### Text segment
= Beginning of Section =
Muzak as in elevator music?

Yeah. A lot of people from Sub Pop worked there. It was like a job where scumbags could get work, duplicating tapes of Muzak and stuff for restaurants and elevators and department stores.

How do you mean duplicating?

We had one master tape of all the music and a table of eight recording decks. You just loaded in the blank tapes and they would duplicate in real time.

Wow. I understand what you're saying, but try to explain that to somebody in their late teens or early 20s. It'd be like explaining how you had to hand-crank a Model T engine.

Yeah, you're probably right. I remember they had this recycling program. Not for ecological reasons, but because the manager was so fucking cheap and he was like, "Let's have the cartridges sent back and we'll recycle them and sell them again." The cartridges looked like 8-tracks -- they were a different shape but it was essentially the same idea -- and we'd get them back and clean them with this spray stuff called spooge.

I'm sorry, spooge?
= End of Section =
### Data section
= Beginning of Section =
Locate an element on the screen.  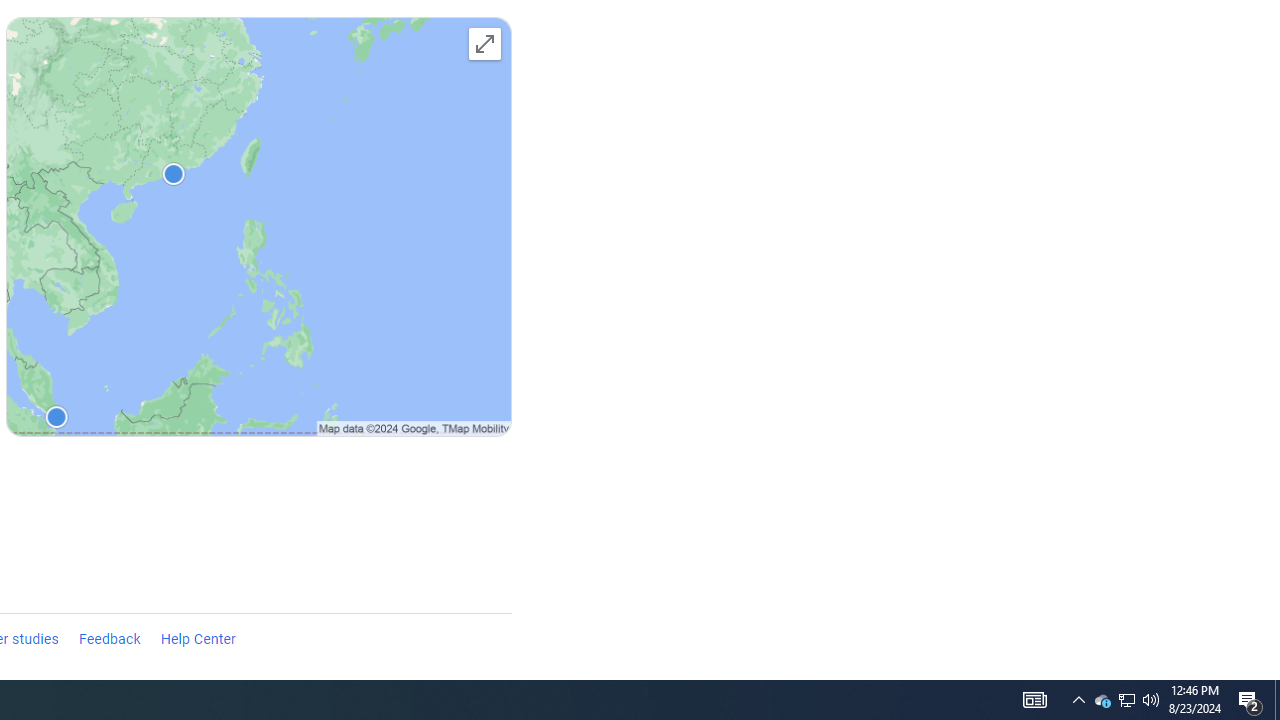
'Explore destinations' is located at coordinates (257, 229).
= End of Section =
= Beginning of Section =
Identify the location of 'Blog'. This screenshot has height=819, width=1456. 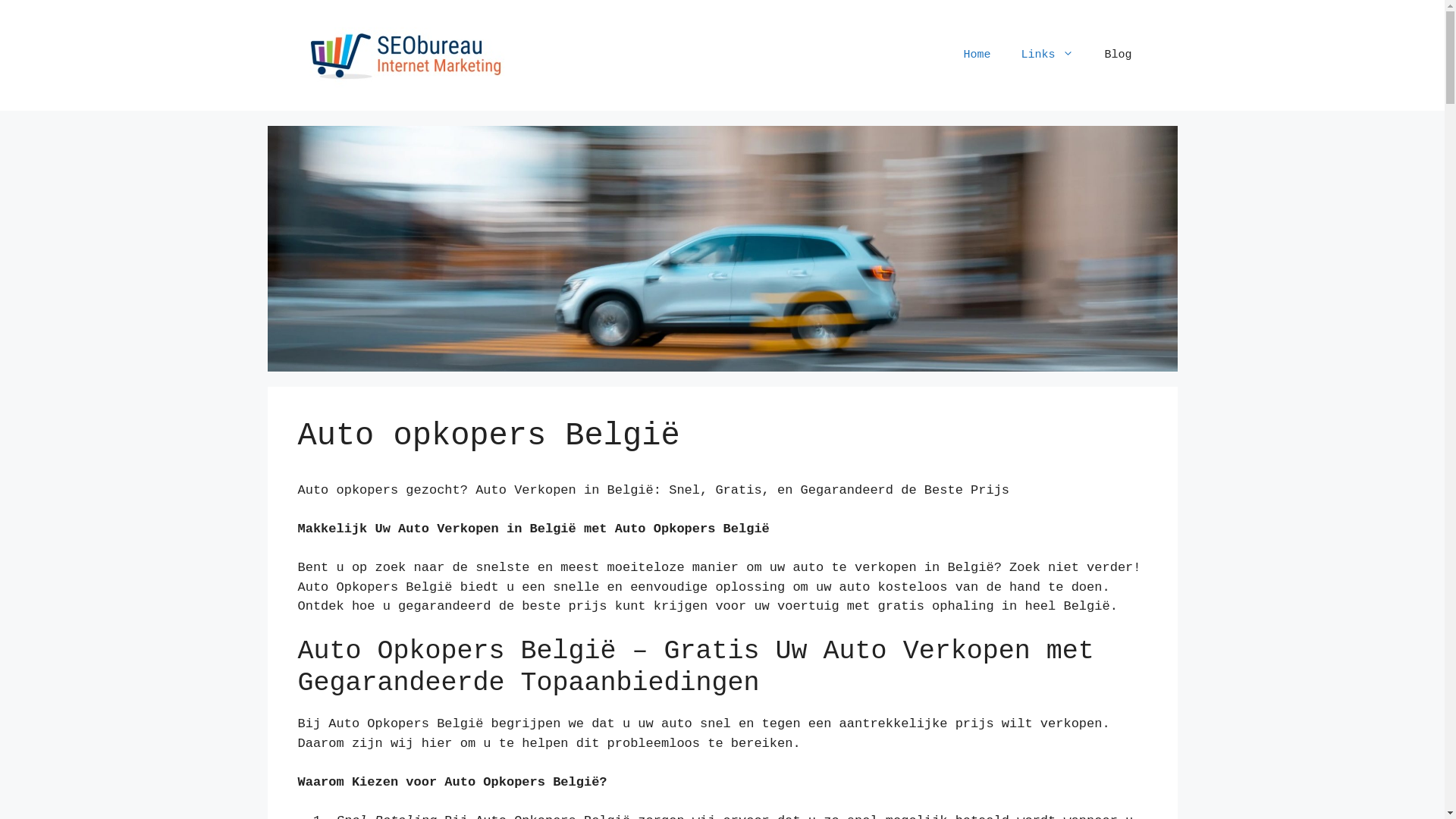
= End of Section =
### Study questions
[a] In the interview about working at Muzak, why did the manager start the cartridge recycling program?
[b] Write the next part of the interview about working at Muzak, picking up right after its final line.

### Task-by-task outputs
[a] The manager started it because he was very cheap, not for ecological reasons. He wanted the cartridges sent back so they could be recycled and sold again.

[b]
Yeah. I swear that was the actual chemical name. You'd basically open up these cartridges and rub them down with spooge and throw out the parts that were broken. We worked in a tiny, noisy, awful-smelling dirty room. But my co-workers were all guys with bands. I worked with people like Tad Doyle from TAD and Grant Eckman from the Walkabouts.

When did you finally quit?

When Mudhoney went on our first tour. I was very tempted, on the way out, to pour sugar in the manager's gas tank. I didn't, because I'm a nice enough guy. But it wasn't a job I was going to miss.

Did you quit because you thought Mudhoney might be a dependable source of income?

I don't think so. I mean, I wasn't deluded. After I came back from the tour, I moved right in with my girlfriend and her mom. I gave up my apartment. It was not a prime situation.

And now here you are, in your 50s, working at the Sub Pop warehouse.

I think I did okay.

I want to imagine that the Sub Pop warehouse is like that warehouse in the last scene of Raiders of the Lost Ark. There are secrets hidden somewhere in there. Like a "Touch Me I'm Sick" 7-inch that's recorded entirely in Spanish.

[Long pause.] No.

[We both burst into laughter.]

Sorry if I'm bursting your bubble. It's pretty well organized in there. There aren't any weird warehouse finds. There are some records from the olden days that we still have a few copies of, like old singles and stuff. But anything that's worth anything is long gone.

Do you still get residuals for old Mudhoney records?

Oh yeah, all the time.

What's your biggest paycheck? Is it the Singles soundtrack?

That's probably the biggest, at least for an individual album. But I'm not sure if it's for the movie or the soundtrack. It could be a combination of both. But even then, the money isn't huge.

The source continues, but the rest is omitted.